Linear complementary pairs of skew constacyclic codes
F. J. Lobillo, José Manuel Muñoz
TL;DR
This work develops a framework for linear complementary pairs (LCPs) of skew $\lambda$-constacyclic codes, linking duality, factorization, and algebraic structure to design codes with prescribed security parameters. It extends BCH-like ideas to the skew constacyclic setting, providing explicit constructions for $\mathcal{C}=\mathcal{R}g$ and $\mathcal{D}=\mathcal{R}h$ that form LCPs with designed distances, and leverages duality via the anti-isomorphism $\Theta$ to analyze and control the dual distance. A key contribution is the use of norm maps, Wedderburn polynomial decompositions, and weight-preserving isomorphisms to generate numerous LCPs with fixed security parameters from a single construction, while preserving the minimum distance properties. The results yield a practical, algebraically rich toolkit for secure coding in hardware, enabling systematic construction of LCPs with high dual distance and flexible parameters. Overall, the paper combines skew polynomial techniques, BCH-like design principles, and automorphism-induced isometries to advance secure LCP design in the noncommutative code framework.
Abstract
Linear complementary pairs (LCPs) of codes have been studied since they were introduced in the context of discussing mitigation measures against possible hardware attacks to integrated circuits. In this situation, the security parameters for LCPs of codes are defined as the (Hamming) distance and the dual distance of the codes in the pair. We study the properties of LCPs of skew constacyclic codes, since their algebraic structure provides tools for studying their duals and their distances.
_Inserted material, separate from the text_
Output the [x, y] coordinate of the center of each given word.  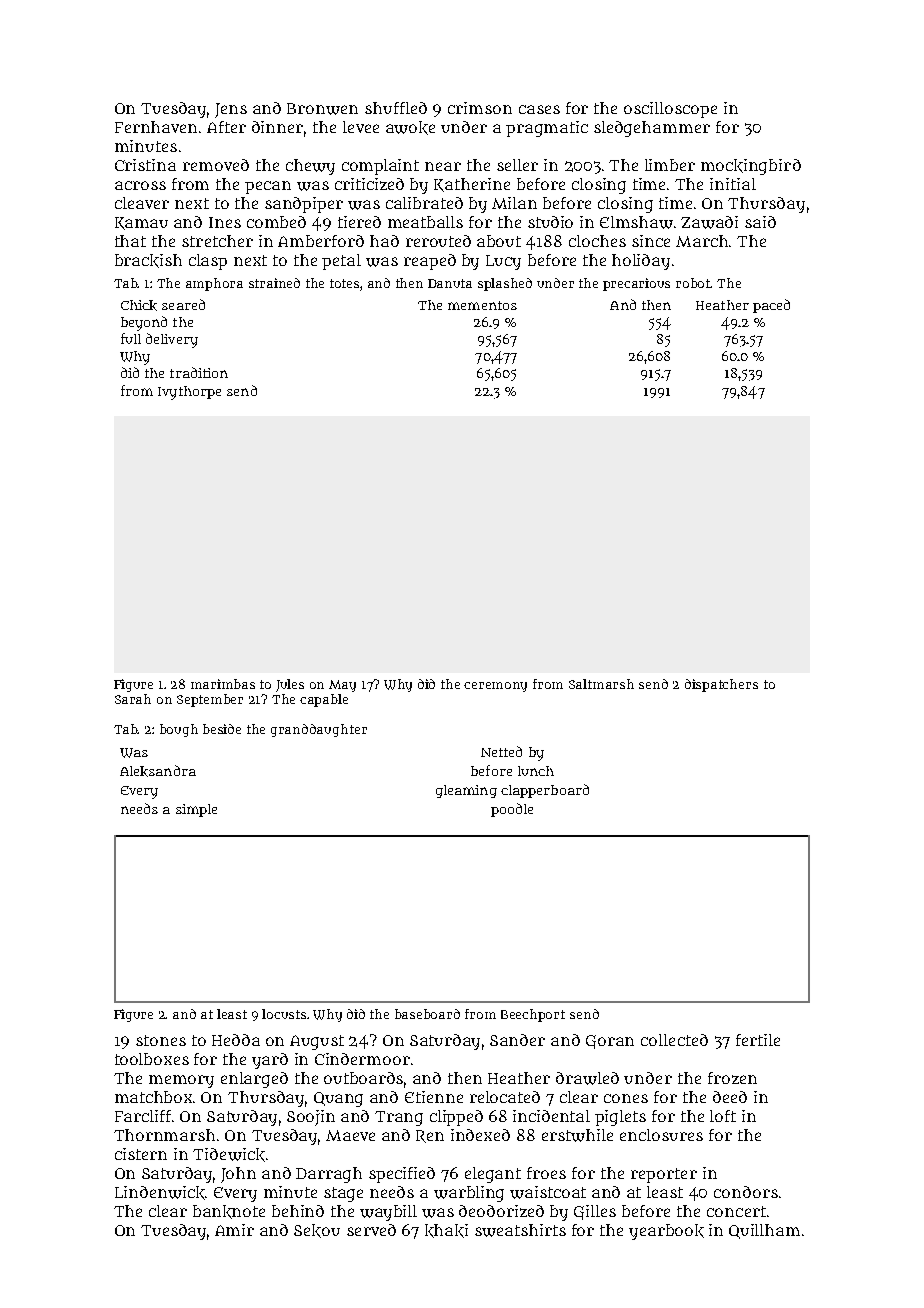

As a result, we give a characterization for those pairs, as well as multiple results that lead to constructing pairs with designed security parameters. We extend skew BCH codes to a constacyclic context and show that an LCP of codes can be immediately constructed from a skew BCH constacyclic code. Additionally, we describe a Hamming weight-preserving automorphism group in the set of skew constacyclic codes, which can be used for constructing LCPs of codes.